● **Problem requirements**:
Pull out every line in the listing below that contains the string "width".

● **Information given**:
== == ==
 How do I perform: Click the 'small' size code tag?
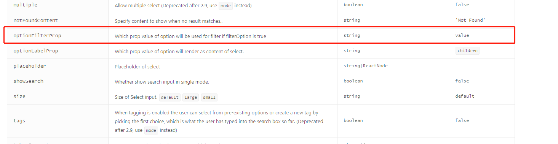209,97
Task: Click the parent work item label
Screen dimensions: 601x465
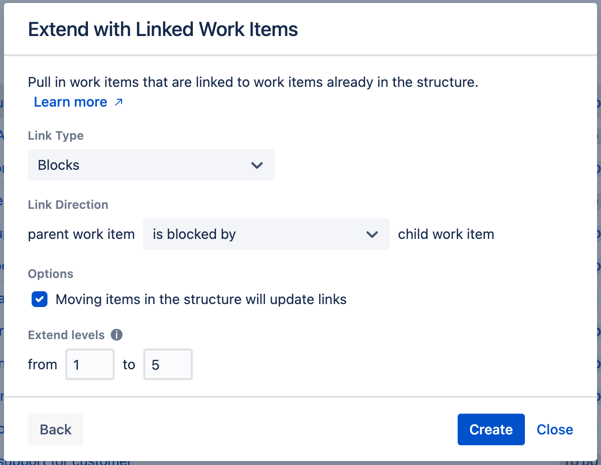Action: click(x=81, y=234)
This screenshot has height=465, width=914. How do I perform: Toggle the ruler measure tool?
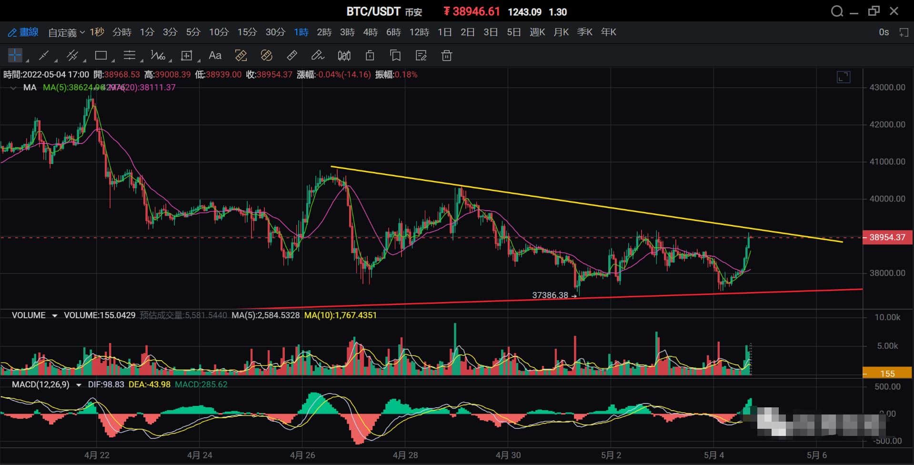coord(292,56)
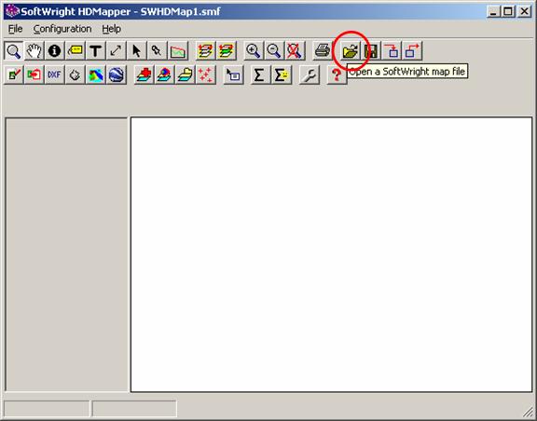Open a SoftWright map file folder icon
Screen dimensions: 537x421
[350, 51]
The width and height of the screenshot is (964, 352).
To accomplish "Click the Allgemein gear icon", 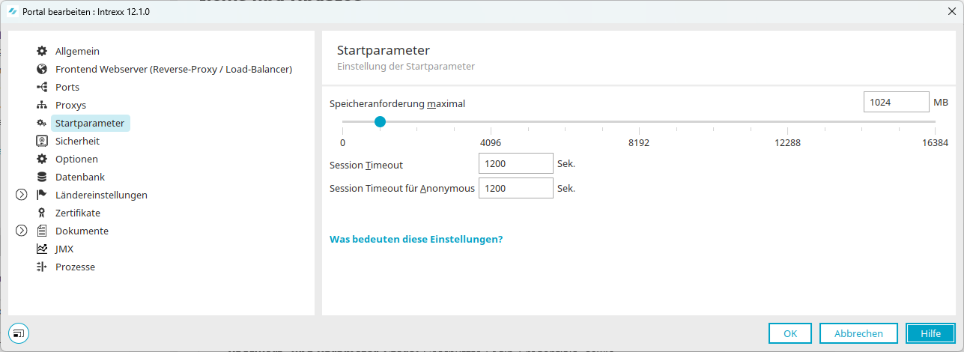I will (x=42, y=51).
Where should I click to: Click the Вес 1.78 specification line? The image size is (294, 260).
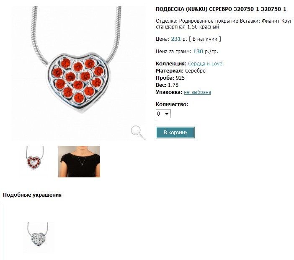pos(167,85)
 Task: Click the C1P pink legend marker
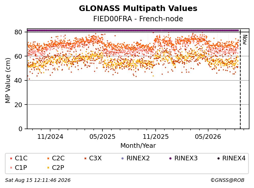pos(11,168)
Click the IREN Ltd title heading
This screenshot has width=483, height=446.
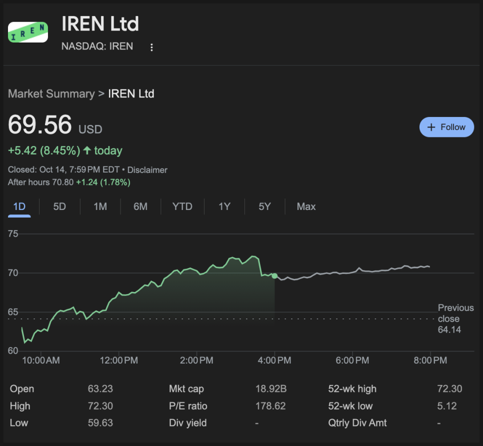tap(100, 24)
== == ==
● **Completed task**:
This screenshot has height=465, width=914. How do I perform: Toggle the ruler measure tool?
The width and height of the screenshot is (964, 352).
This screenshot has width=483, height=446.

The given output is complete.